[What is required]
What is needed is an exact repeat of the lines from the one holding "Task: Refresh the Styles list" through the final line of the data, with no pictures.

_____

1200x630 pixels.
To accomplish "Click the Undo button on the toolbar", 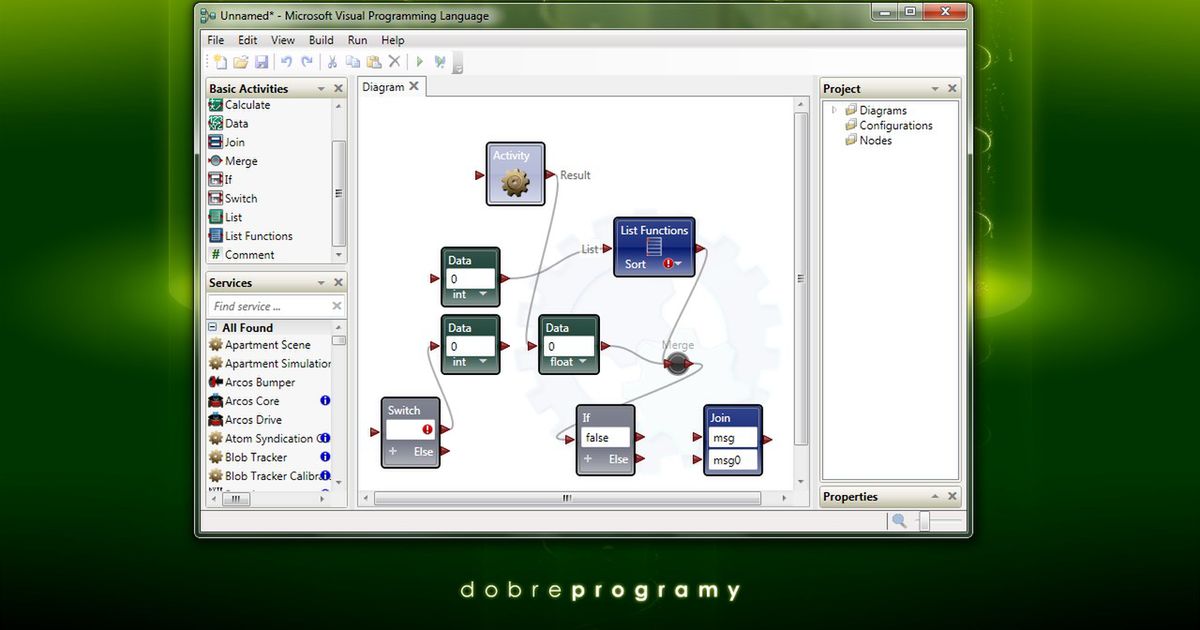I will pyautogui.click(x=285, y=62).
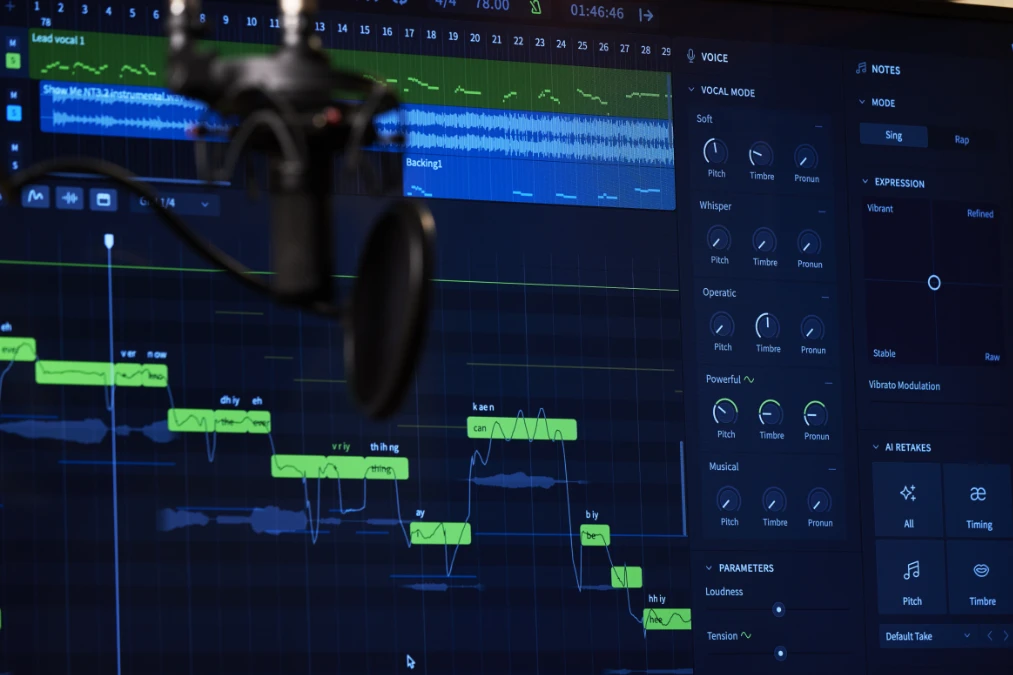Collapse the AI Retakes section
The image size is (1013, 675).
861,447
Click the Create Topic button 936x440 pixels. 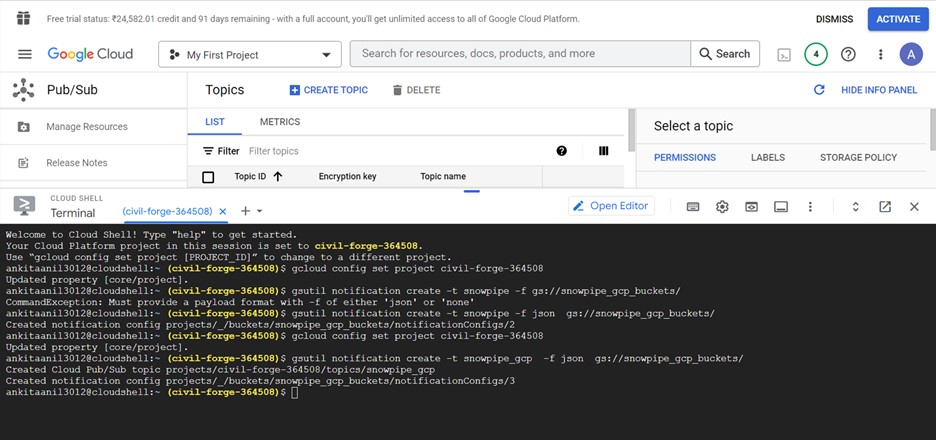tap(329, 90)
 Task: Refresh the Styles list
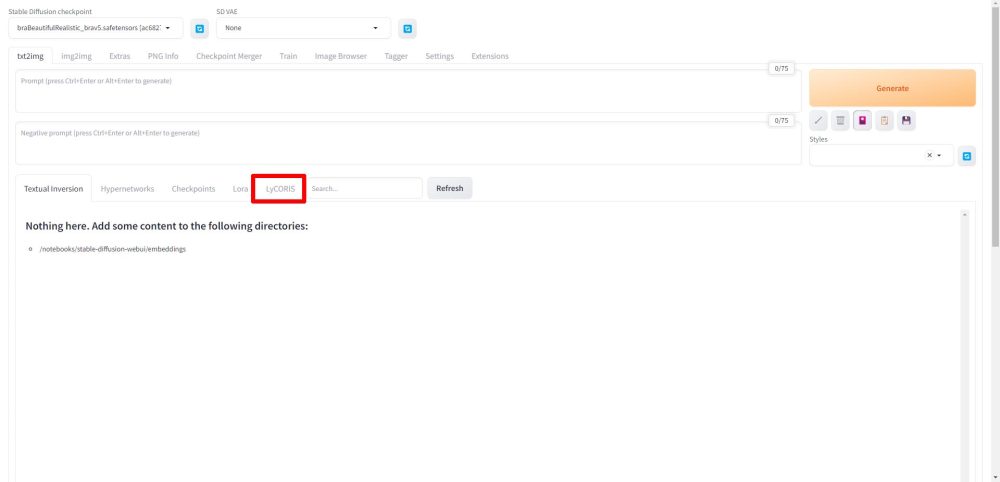pyautogui.click(x=967, y=155)
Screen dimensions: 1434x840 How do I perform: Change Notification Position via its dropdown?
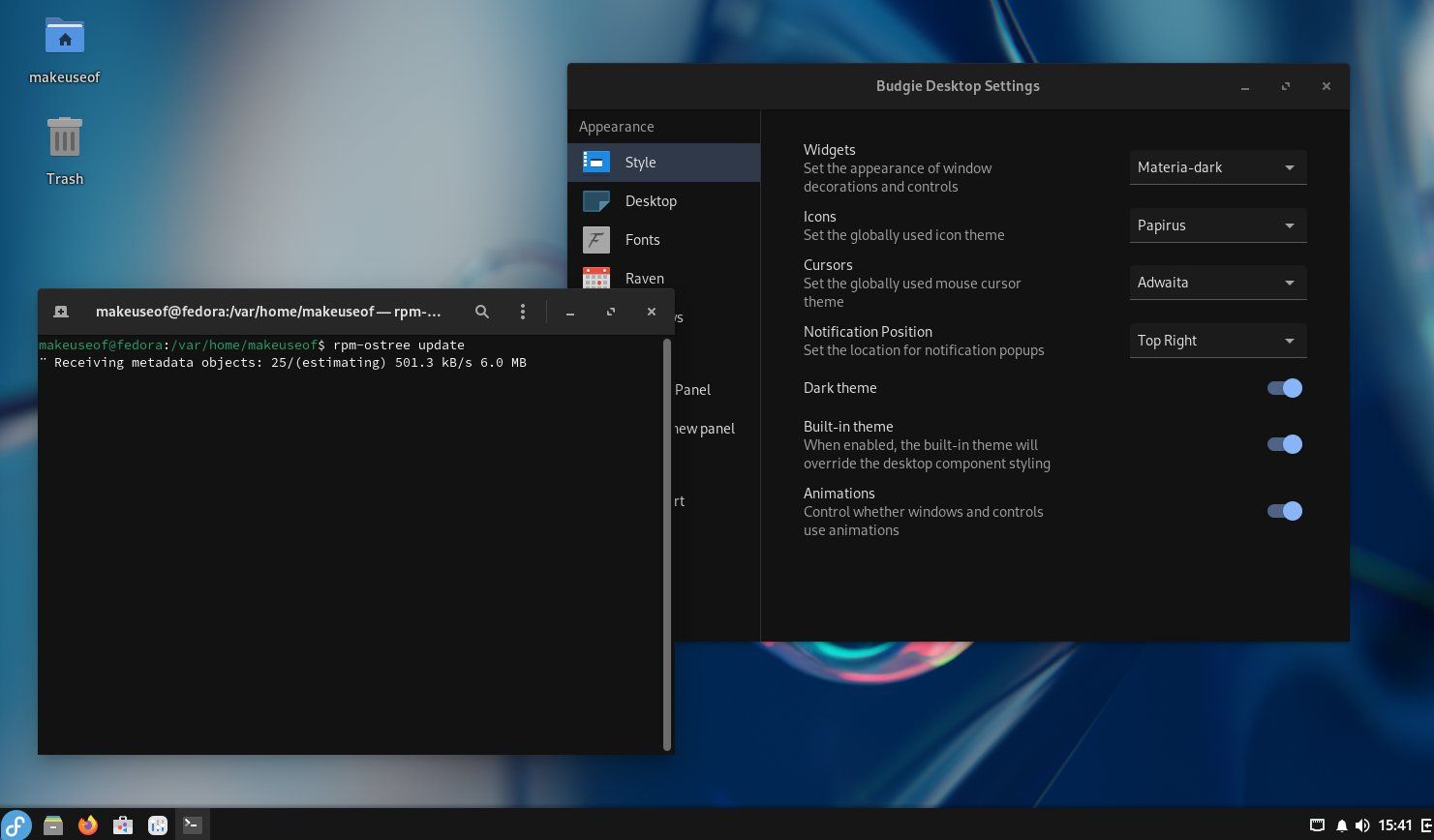[x=1217, y=340]
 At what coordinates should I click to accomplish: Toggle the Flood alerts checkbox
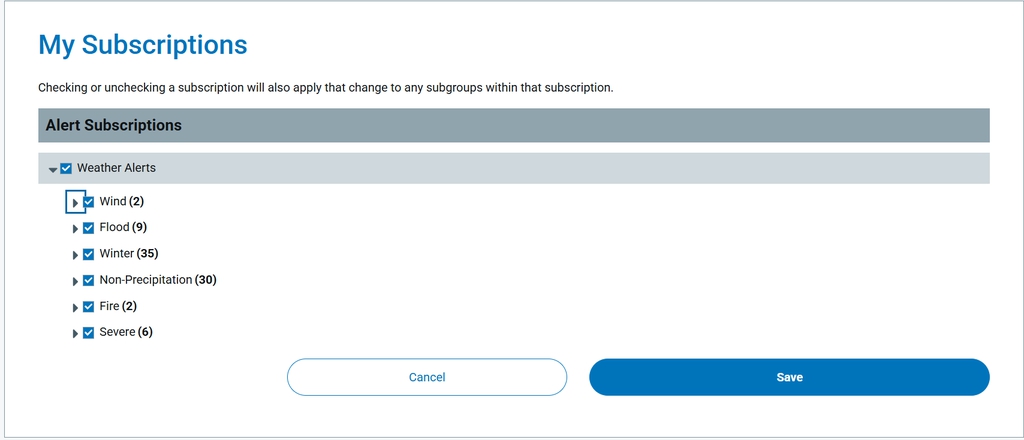pyautogui.click(x=89, y=228)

_____

[Exercise response]
 Task: Refresh the Styles list
pyautogui.click(x=967, y=155)
Screen dimensions: 1434x840 How do I perform: Change Notification Position via its dropdown?
[x=1217, y=340]
 At what coordinates should I click to accomplish: Toggle the Flood alerts checkbox
pyautogui.click(x=89, y=228)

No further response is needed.